I don’t have anything against walkup music or some well thought out musical interludes here or there, be they organ or pumped in rock or whatever. But the level of sound saturation we have these days — not to mention its scattershot nature — is really frustrating. Wall-to-wall music is bad enough, but it often makes no sense even if you accept its presence. The “charge” organ when nothing particularly interesting is happening. The “everybody clap your hands!” thing. “Day-O!” Those opening claps to “Car Wash” or whatever it is is simply pointless. It doesn’t comment on or enhance or often even match what’s going on on the field. It’s the equivalent of some dumb conversation people have when they can’t bear even a momentary silence.
Larry Granillo of Baseball Nation has noticed this too and he did something I’ve thought to do in the past but never had the drive to actually accomplish: he made a note of every single musical cue that blared out of the loudspeakers at a major league game.

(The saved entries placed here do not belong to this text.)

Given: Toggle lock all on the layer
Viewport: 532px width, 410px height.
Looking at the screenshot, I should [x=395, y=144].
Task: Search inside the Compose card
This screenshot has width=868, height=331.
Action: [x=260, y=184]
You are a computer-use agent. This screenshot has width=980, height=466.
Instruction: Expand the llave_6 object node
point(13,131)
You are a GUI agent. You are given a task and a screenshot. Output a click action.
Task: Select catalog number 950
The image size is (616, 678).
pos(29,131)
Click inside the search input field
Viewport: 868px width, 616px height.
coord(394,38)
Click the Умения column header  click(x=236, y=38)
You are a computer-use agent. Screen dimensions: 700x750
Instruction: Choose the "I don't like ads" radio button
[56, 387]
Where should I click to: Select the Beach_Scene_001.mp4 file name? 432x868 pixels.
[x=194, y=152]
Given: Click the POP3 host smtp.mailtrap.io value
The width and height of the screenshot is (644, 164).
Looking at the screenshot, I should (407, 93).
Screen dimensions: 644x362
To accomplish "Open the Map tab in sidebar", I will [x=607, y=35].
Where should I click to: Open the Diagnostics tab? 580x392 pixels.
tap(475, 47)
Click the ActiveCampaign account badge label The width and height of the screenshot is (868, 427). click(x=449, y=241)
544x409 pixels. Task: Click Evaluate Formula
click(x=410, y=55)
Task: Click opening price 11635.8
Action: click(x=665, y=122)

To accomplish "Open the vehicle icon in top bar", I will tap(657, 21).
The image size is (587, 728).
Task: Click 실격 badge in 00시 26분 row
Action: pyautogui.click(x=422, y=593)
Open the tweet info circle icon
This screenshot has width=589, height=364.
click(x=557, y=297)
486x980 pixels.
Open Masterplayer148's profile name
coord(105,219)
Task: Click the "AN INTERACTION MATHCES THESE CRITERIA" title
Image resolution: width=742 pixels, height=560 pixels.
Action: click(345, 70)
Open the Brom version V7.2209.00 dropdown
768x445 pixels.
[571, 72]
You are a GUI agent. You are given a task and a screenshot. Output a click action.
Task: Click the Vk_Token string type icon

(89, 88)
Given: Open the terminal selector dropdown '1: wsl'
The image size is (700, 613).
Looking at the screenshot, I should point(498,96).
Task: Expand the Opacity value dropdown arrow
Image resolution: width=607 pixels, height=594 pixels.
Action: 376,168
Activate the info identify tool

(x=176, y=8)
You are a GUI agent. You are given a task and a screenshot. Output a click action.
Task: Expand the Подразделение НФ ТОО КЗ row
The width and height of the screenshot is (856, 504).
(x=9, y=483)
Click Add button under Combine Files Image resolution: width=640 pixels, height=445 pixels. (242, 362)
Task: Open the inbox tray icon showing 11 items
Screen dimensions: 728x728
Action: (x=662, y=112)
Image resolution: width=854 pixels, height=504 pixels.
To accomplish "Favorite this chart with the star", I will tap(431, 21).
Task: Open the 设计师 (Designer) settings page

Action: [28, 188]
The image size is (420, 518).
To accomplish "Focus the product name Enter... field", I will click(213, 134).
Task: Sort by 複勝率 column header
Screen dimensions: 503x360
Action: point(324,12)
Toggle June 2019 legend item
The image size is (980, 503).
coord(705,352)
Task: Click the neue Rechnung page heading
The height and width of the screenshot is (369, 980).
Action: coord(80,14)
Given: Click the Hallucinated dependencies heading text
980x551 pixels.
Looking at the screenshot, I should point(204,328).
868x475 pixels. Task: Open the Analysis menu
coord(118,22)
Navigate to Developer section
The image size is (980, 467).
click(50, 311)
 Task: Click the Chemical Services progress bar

His game was Monday’s Pirates-Brewers game and the results are pretty startling:
Of the 271 pitches thrown on Monday, 119 had some sort of musical cue afterwards. If we count the walk-up music for each of the Brewers’ plate appearances, that brings the total to 152, or 56 percent of the game’s pitches punctuated by music in some way. This does not include the extended musical selections heard during nearly every inning break.
He catalogs each and every song in a separate appendix, showing what was played batter-by-batter. Reading that appendix is telling of that stuff I talk about above. The lack of a plan with music. It’s just belched out there for no reason so often.
While I think baseball would be fine without musical accompaniment, music can be just as good and entertaining a part of a viewing experience as the event itself. Think movie soundtracks and scores and the like. Why baseball, if it insists on pumping in so much music, seems content to treat it as some moronic afterthought is beyond me.